▶ _What the exercise asks_: Nothing in the records should be changed in the copy, though the pictures must be left out.

▶ _Supplied entries_:
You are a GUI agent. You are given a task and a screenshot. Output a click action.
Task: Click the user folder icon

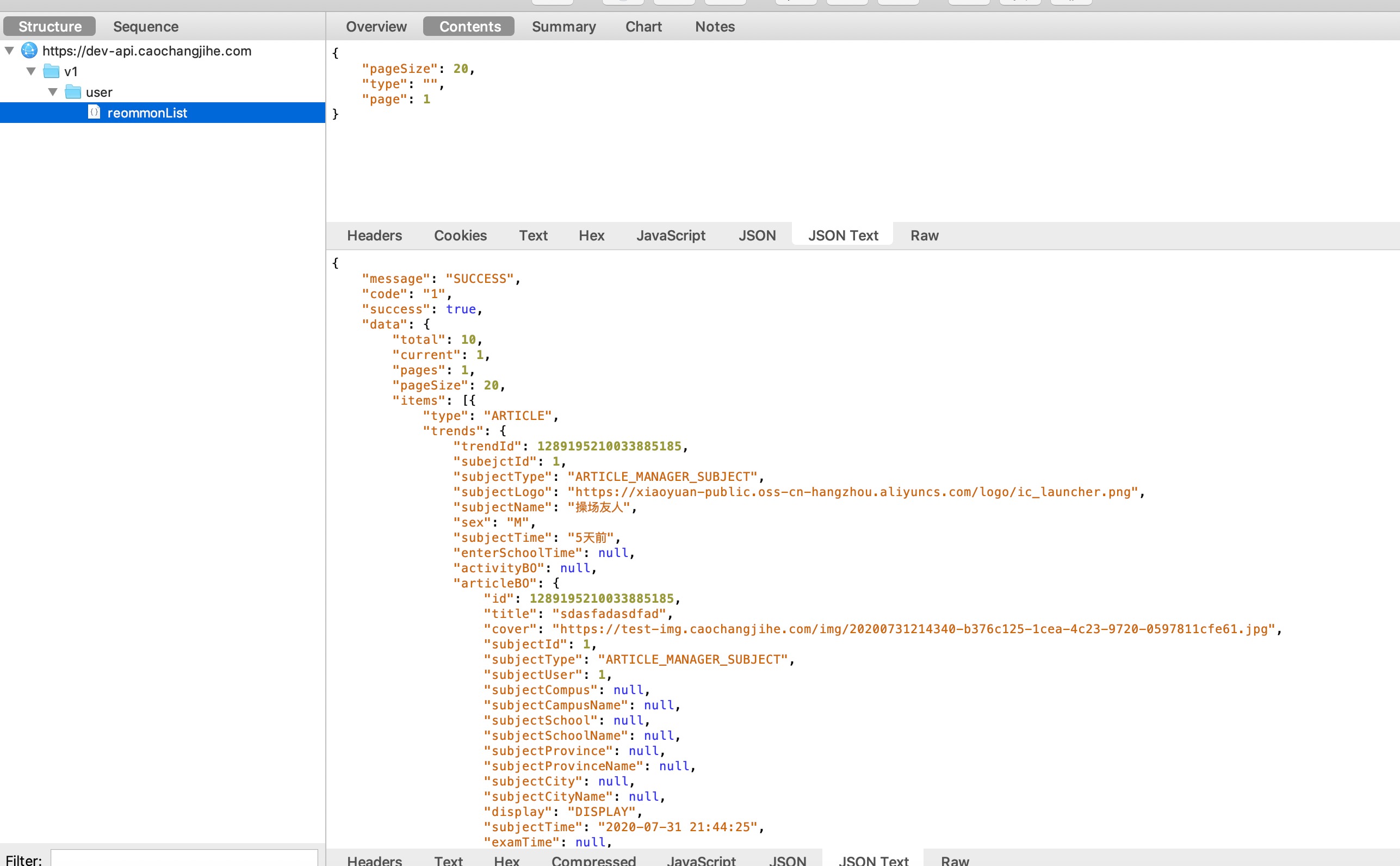point(73,92)
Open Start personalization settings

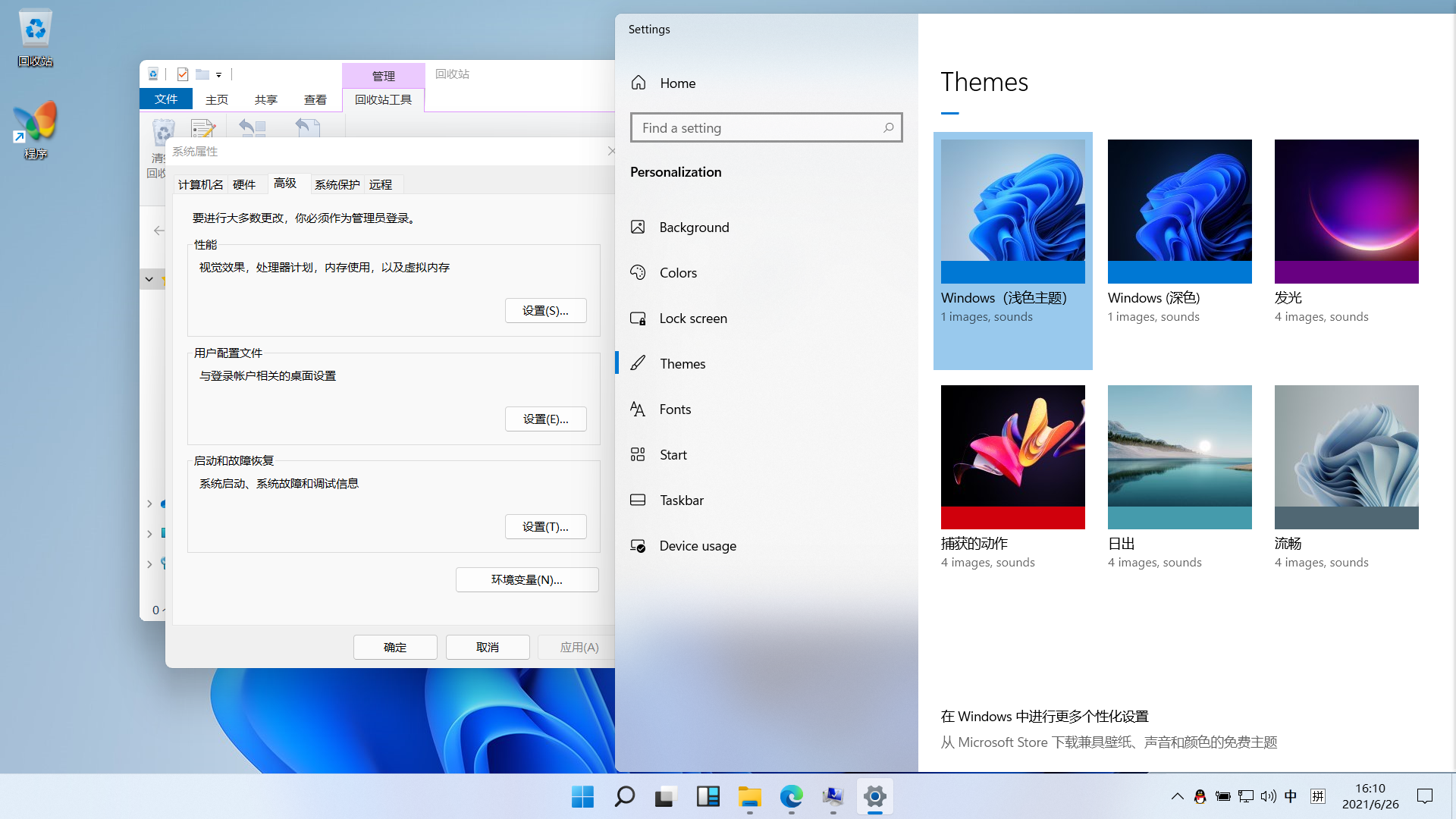click(673, 455)
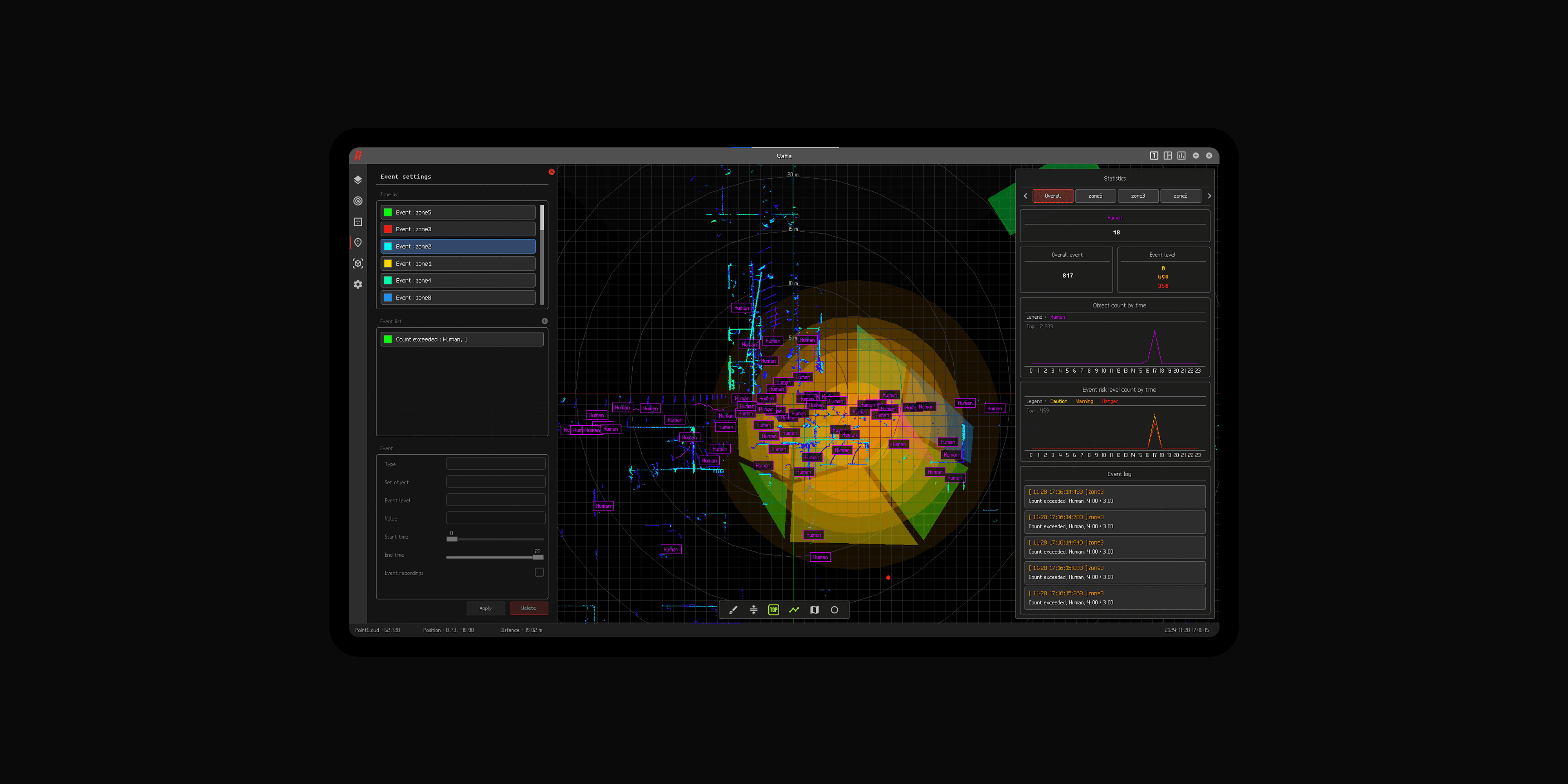Select the paintbrush tool in bottom toolbar
The height and width of the screenshot is (784, 1568).
733,610
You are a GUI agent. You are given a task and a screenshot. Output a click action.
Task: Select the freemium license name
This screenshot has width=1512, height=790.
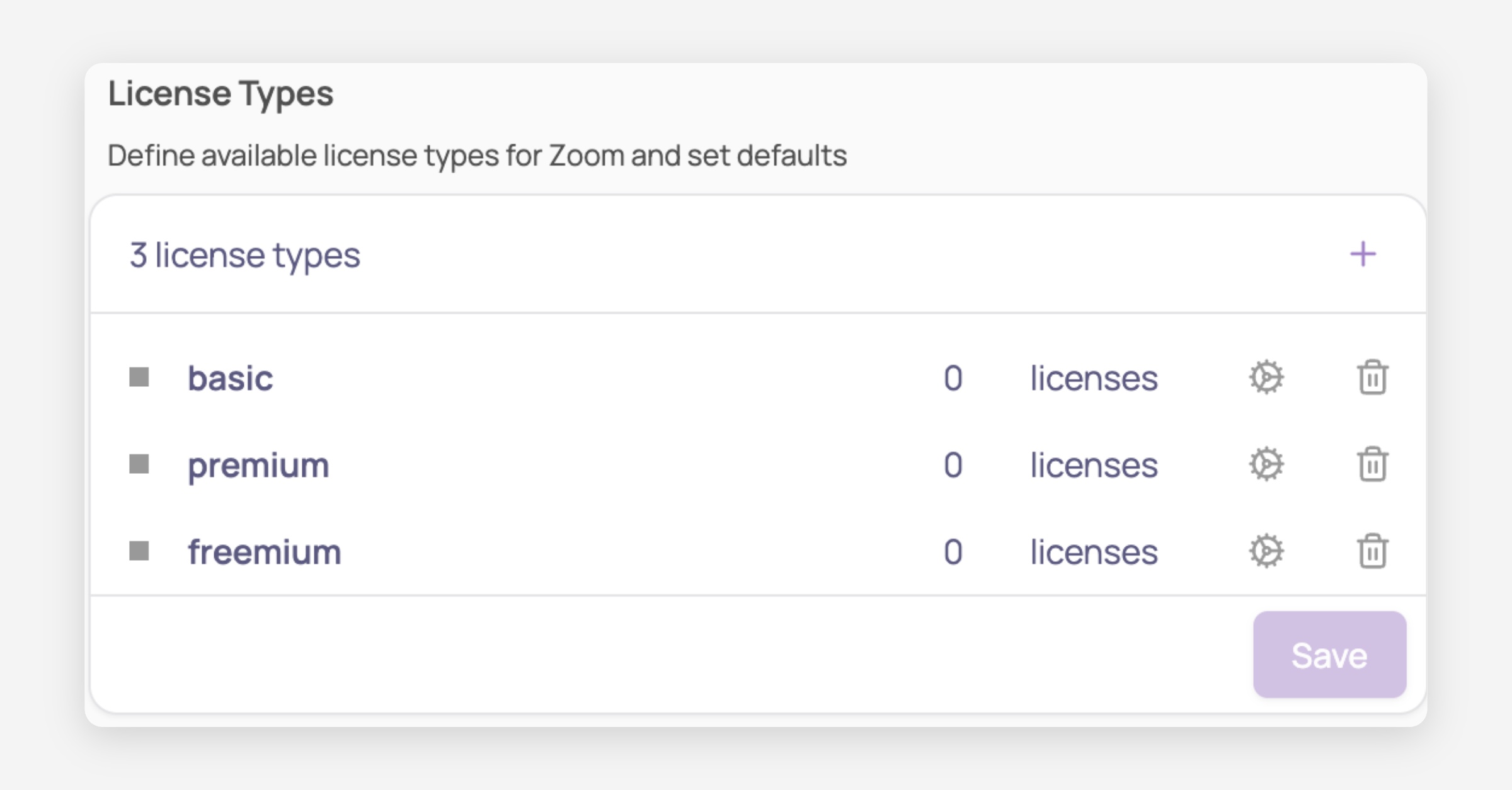pyautogui.click(x=265, y=552)
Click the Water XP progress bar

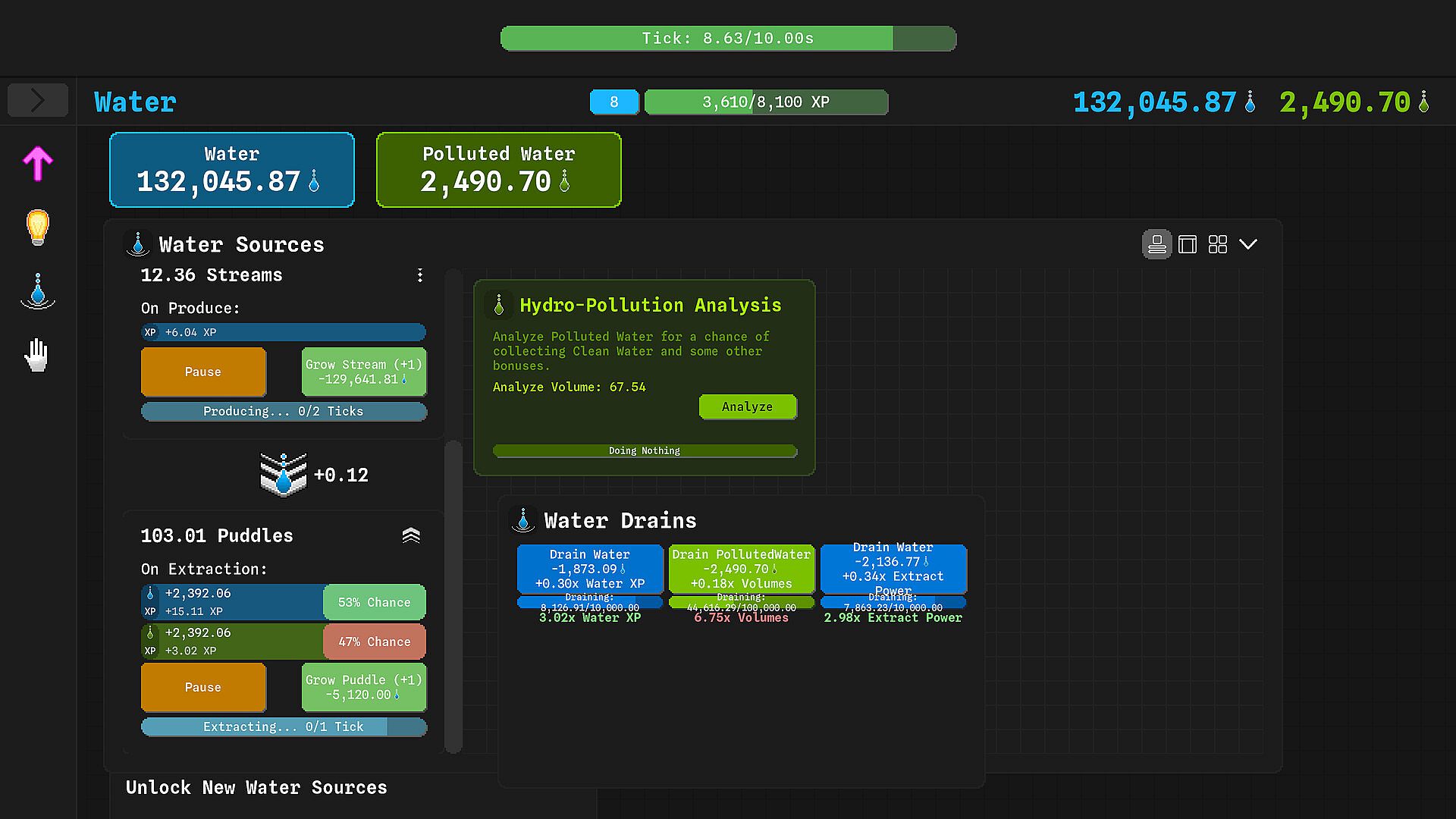(766, 102)
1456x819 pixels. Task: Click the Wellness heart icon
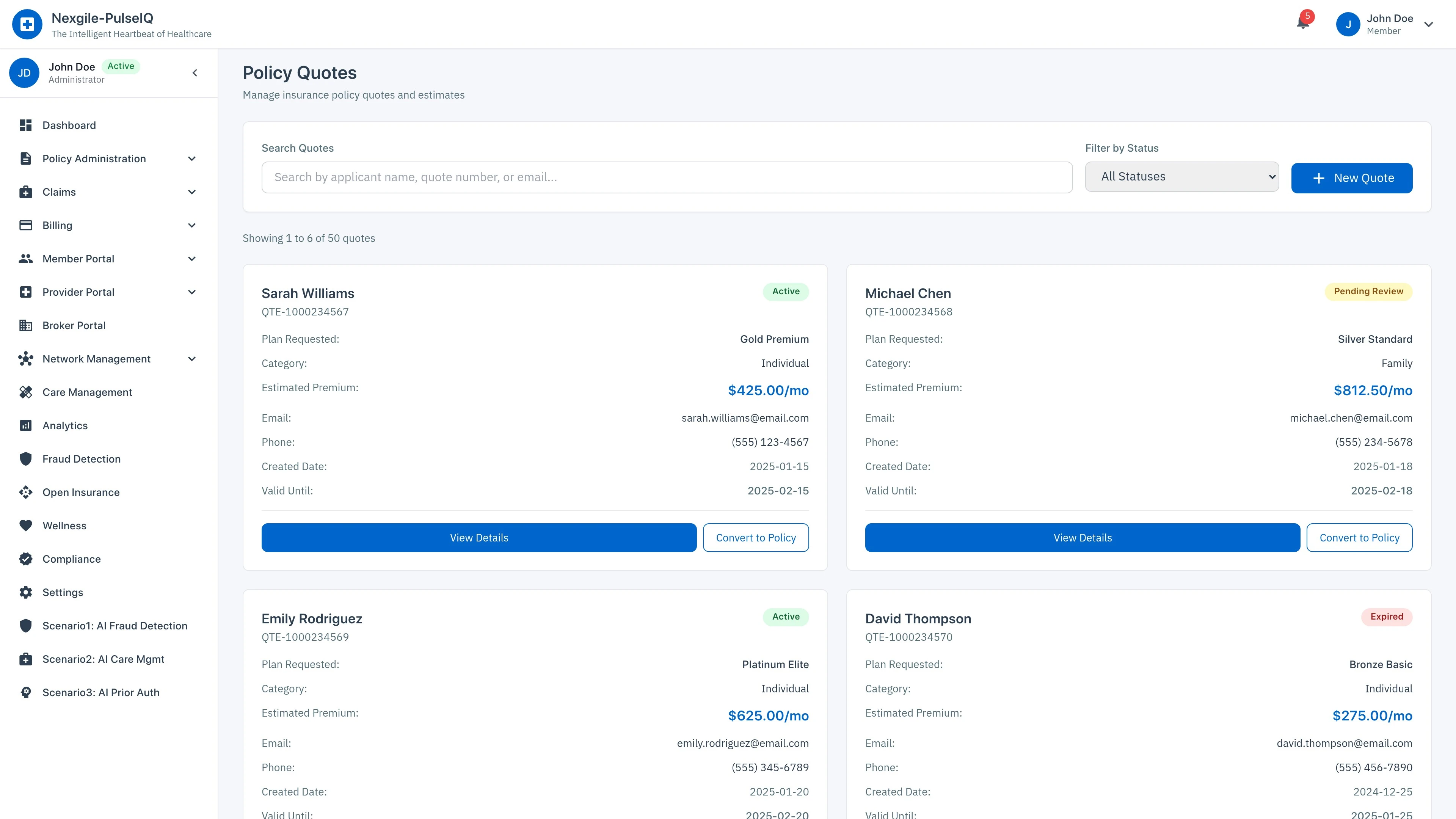click(25, 526)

▶ _Solution_:
You are a GUI agent. You are given a task and a screenshot. Output a click action.
Task: Click the user folder icon

point(73,92)
Open Start personalization settings

click(673, 455)
Select the paintbrush tool in bottom toolbar
The height and width of the screenshot is (784, 1568).
733,610
You are a GUI agent. You are given a task and a screenshot. Output a click action.
Task: Select the freemium license name
This screenshot has width=1512, height=790.
pyautogui.click(x=265, y=552)
Click the Water XP progress bar

(766, 102)
1456x819 pixels. Task: Click the Wellness heart icon
click(25, 526)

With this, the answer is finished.